── SOURCE MATERIAL ──

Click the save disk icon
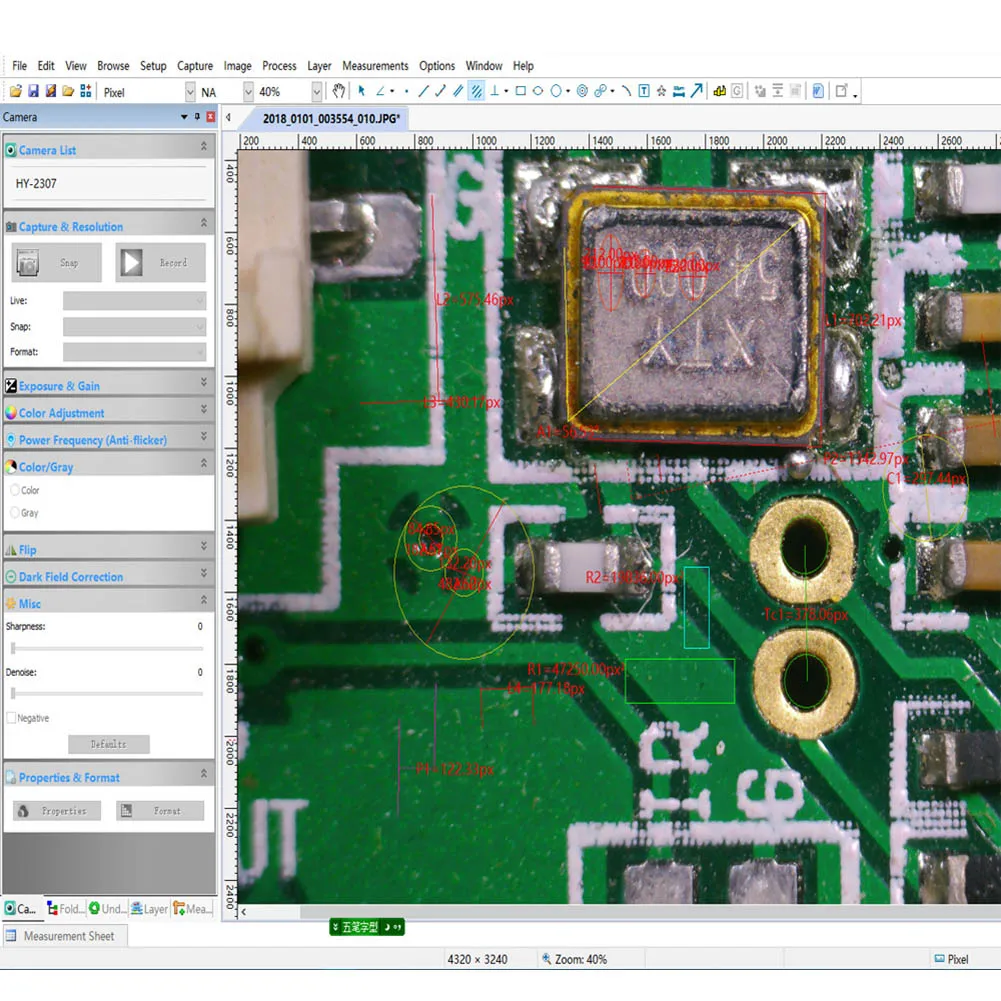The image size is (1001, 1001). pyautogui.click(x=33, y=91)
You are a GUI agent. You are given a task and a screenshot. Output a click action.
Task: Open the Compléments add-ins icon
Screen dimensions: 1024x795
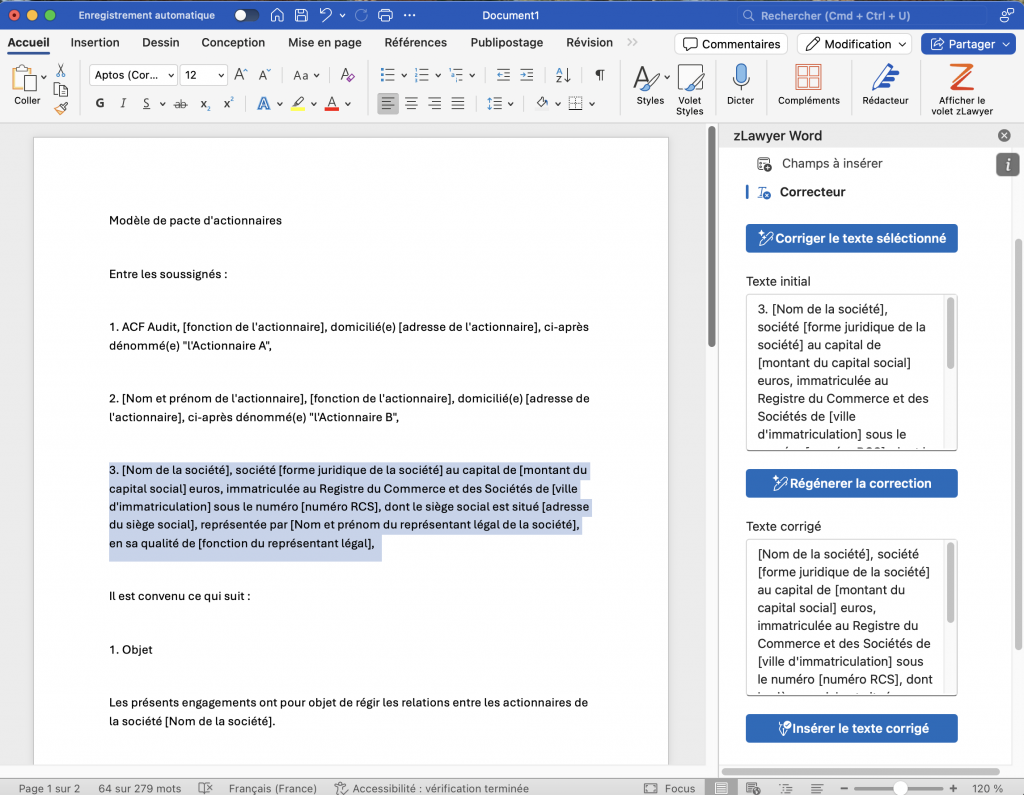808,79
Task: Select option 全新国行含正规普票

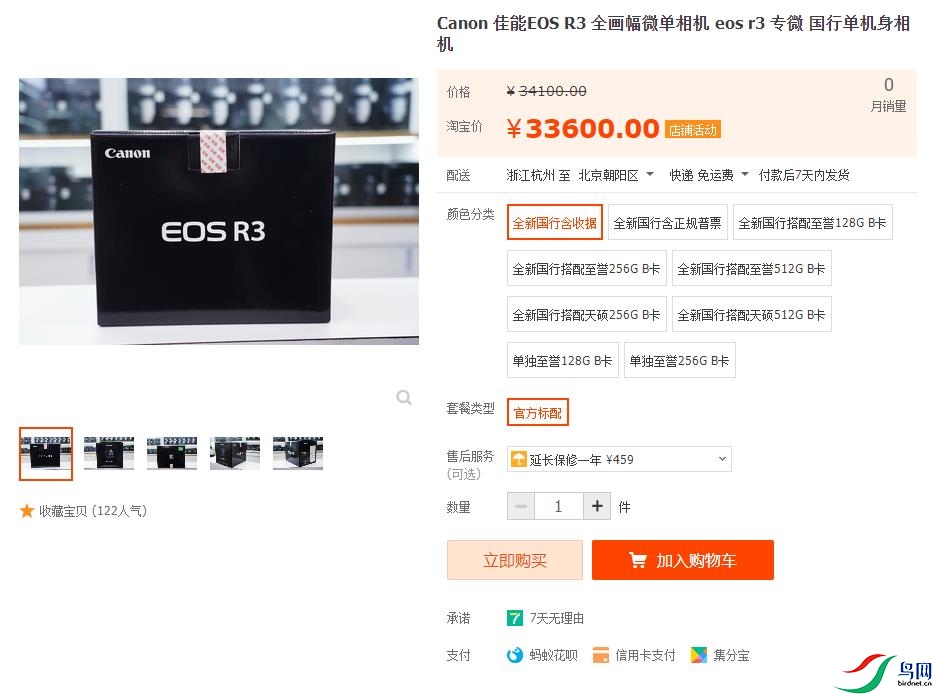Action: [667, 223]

───

**EXERCISE**
Leave the pictures out and restate exactly the lines from the one that has "Screen dimensions: 1024x795" through the final line of the entries above, both ends included.

**RESPONSE TO THIS EXERCISE**
Screen dimensions: 1024x795
808,79
Task: Select option 全新国行含正规普票

Action: [667, 223]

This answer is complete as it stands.